Das weitere Schicksal Agcas nach seiner Freilassung könnte Hinweise über die Hintergründe des Anschlags auf den Papst geben: Vielleicht wird der Attentäter in Interviews neue Angaben machen, sollte er - wie von einigen befürchtet - umgebracht werden, könnte dies neue Spuren bringen, die möglicherweise zu den Auftraggebern des Mordversuchs auf dem Petersplatz führen.

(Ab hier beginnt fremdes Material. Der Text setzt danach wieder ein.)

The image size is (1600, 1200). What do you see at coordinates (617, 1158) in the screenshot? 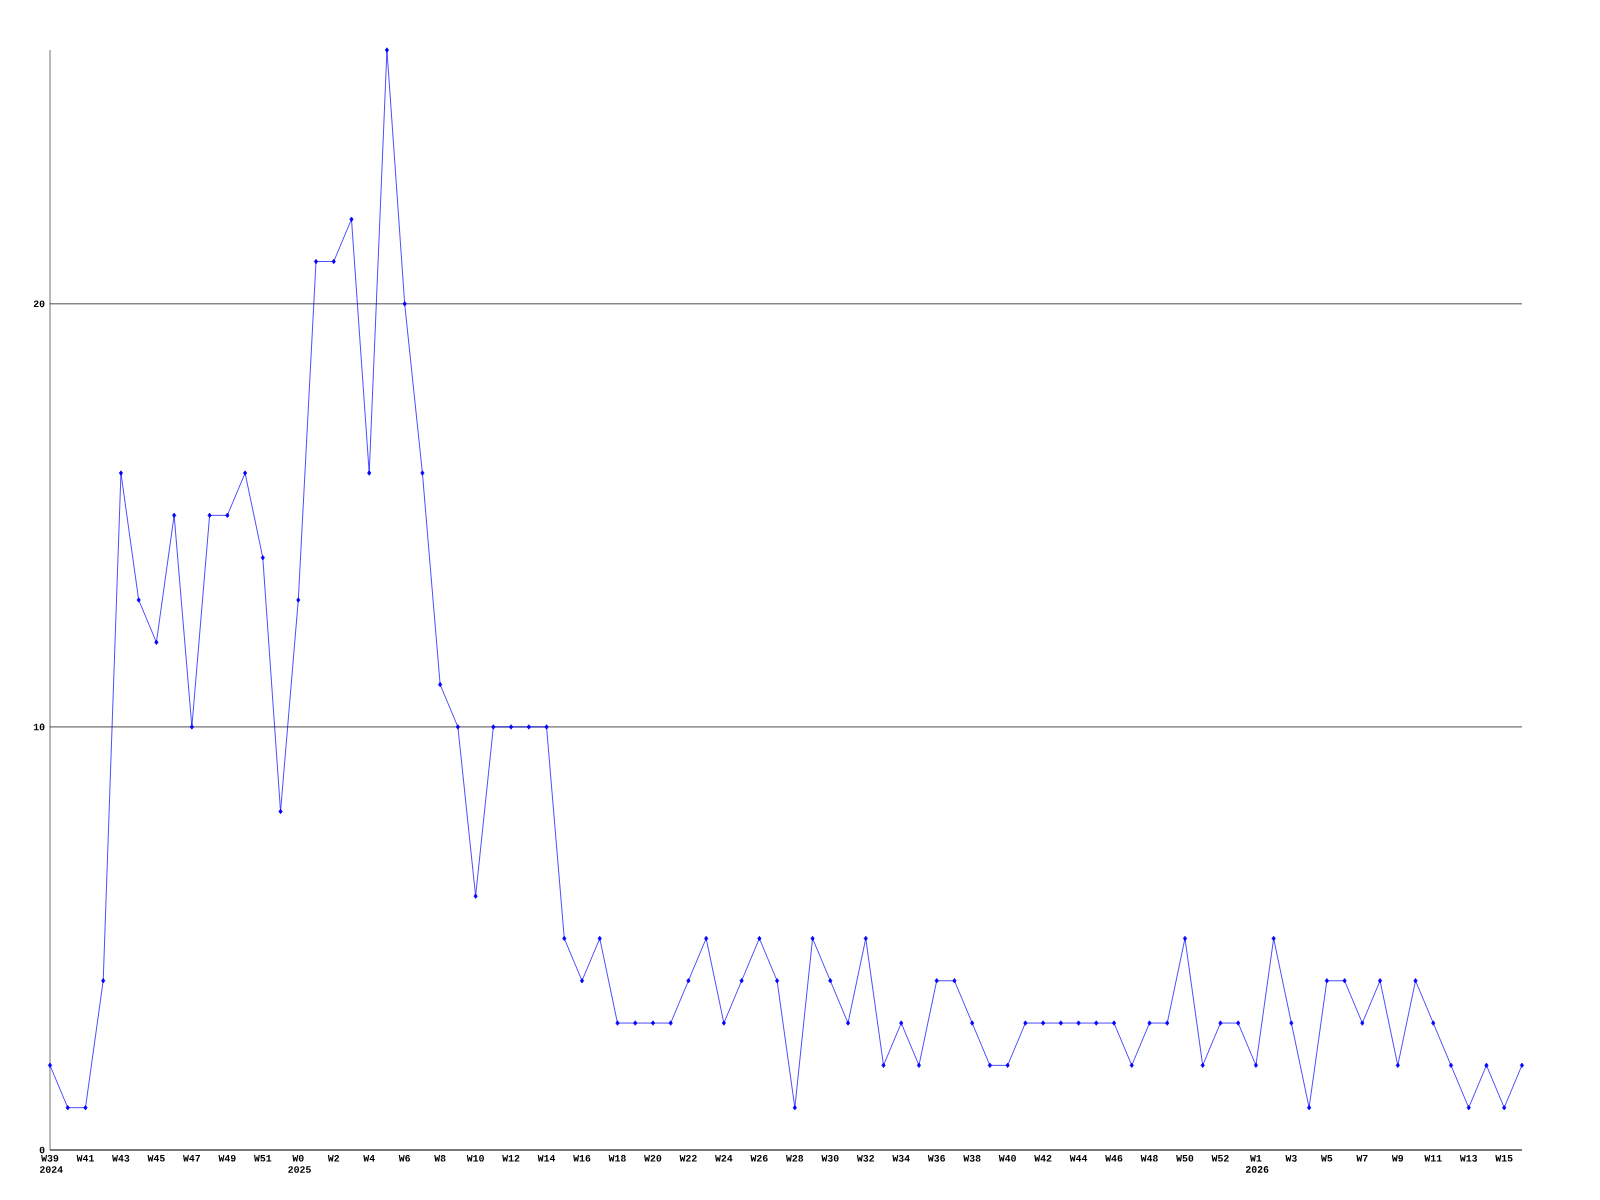
I see `x-tick-label: W18` at bounding box center [617, 1158].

Das italienische Wochenmagazin "Oggi" schrieb bereits: "Sobald er frei ist, ist Ali Agcas Leben in Gefahr". Als Kronzeugen für die These führt es Ferdinando Imposimato an, den ehemaligen Ermittlungsrichter im Fall Agca. Er gab gegenüber der Zeitschrift an, Agca wisse zu viel über "das Komplott" gegen Johannes Paul II. und die Entführung Emanuela Orlandis. Ermittler Imposimato hat dem Blatt zufolge während der Untersuchungen Hinweise dafür gefunden, dass das Attentat im "diabolischen Dreieck" zwischen Moskau, Sofia und Ost-Berlin geplant wurde. Etliche Personen, die heute in Regierungspositionen seien, sähen es nicht gerne, wenn Agca auspackte. Die Zeitschrift nennt in diesem Zusammenhang ausdrücklich den russischen Präsidenten Wladimir Putin, der in Ost-Berlin zum Zeitpunkt des Papst-Attentats für die Rekrutierung von Spionen gegen den Westen zuständig gewesen sei.

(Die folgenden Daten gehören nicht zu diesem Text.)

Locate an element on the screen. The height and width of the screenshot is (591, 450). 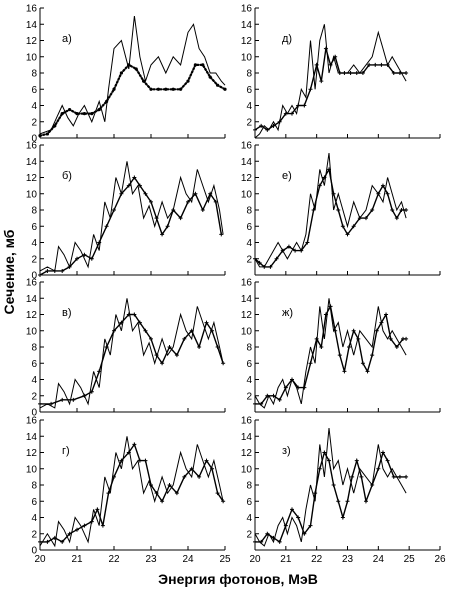
x-tick-label: 21 is located at coordinates (77, 560).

"Ich bin die Reinkarnation Jesu Christi"

Agca selbst gab sich die letzten Jahre geläutert. Sein Anwalt teilte gestern gar mit, sein Mandant wolle sich künftig für Demokratie und den Weltfrieden einsetzen und "allen die Hand in Frieden und Freundschaft reichen". Wann die angebliche Wandlung einsetzte, ist unklar. Als Agca 1985 - zwei Jahre nachdem ihm Papst Johannes Paul II. während eines Besuchs in seiner Zelle vergeben hatte - als Kronzeuge gegen die mutmaßlichen Hintermänner auftrat, sprach er ins Mikrofon: "Das Papst-Attentat ist an das dritte Geheimnis der Jungfrau von Fatima geknüpft. Ich bin die Reinkarnation von Jesus Christus. Ich kündige das Ende der Welt an."

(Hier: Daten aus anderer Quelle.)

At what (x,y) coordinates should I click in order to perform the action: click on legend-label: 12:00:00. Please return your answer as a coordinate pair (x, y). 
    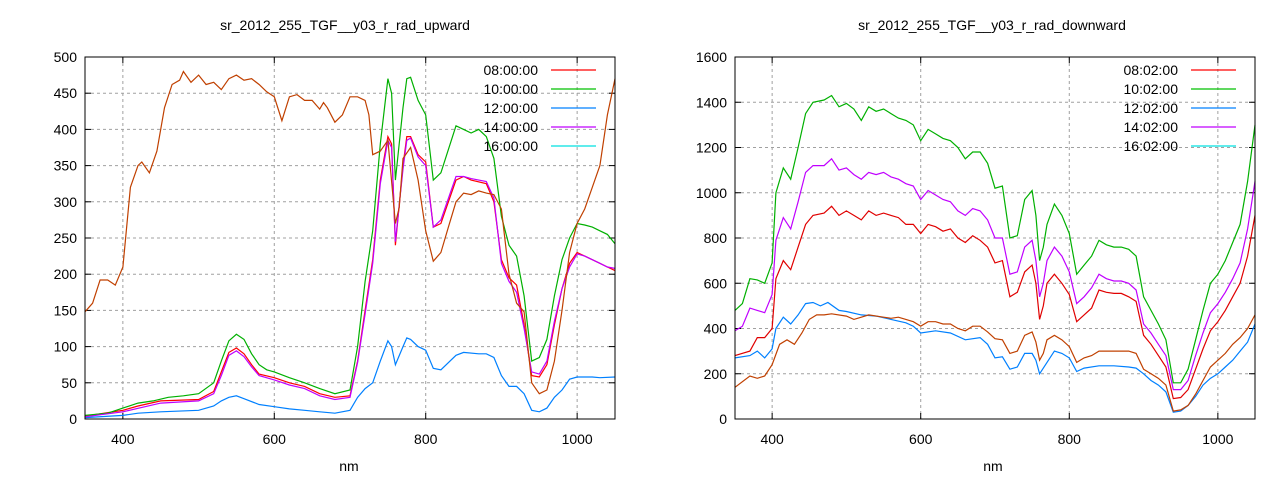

Dem Vernehmen nach will Agca nun den Nachfolger Johannes Paul II., Benedikt XVI., treffen. Agcas Anwalt Mustafa Demirbag beschäftigt sich derweil mit anderen Fragen. Nach seiner Entlassung muss sich sein 48-jähriger Mandant beim türkischen Militär melden, weil er seine Wehrpflicht noch nicht erfüllt hat. Laut dem Anwalt ist Agca zwar gesund, doch hoffe er, untauglich geschrieben zu werden. Die vermeintliche Reinkarnation Jesu Christi beim türkischen Militär - eine seltsame Vorstellung.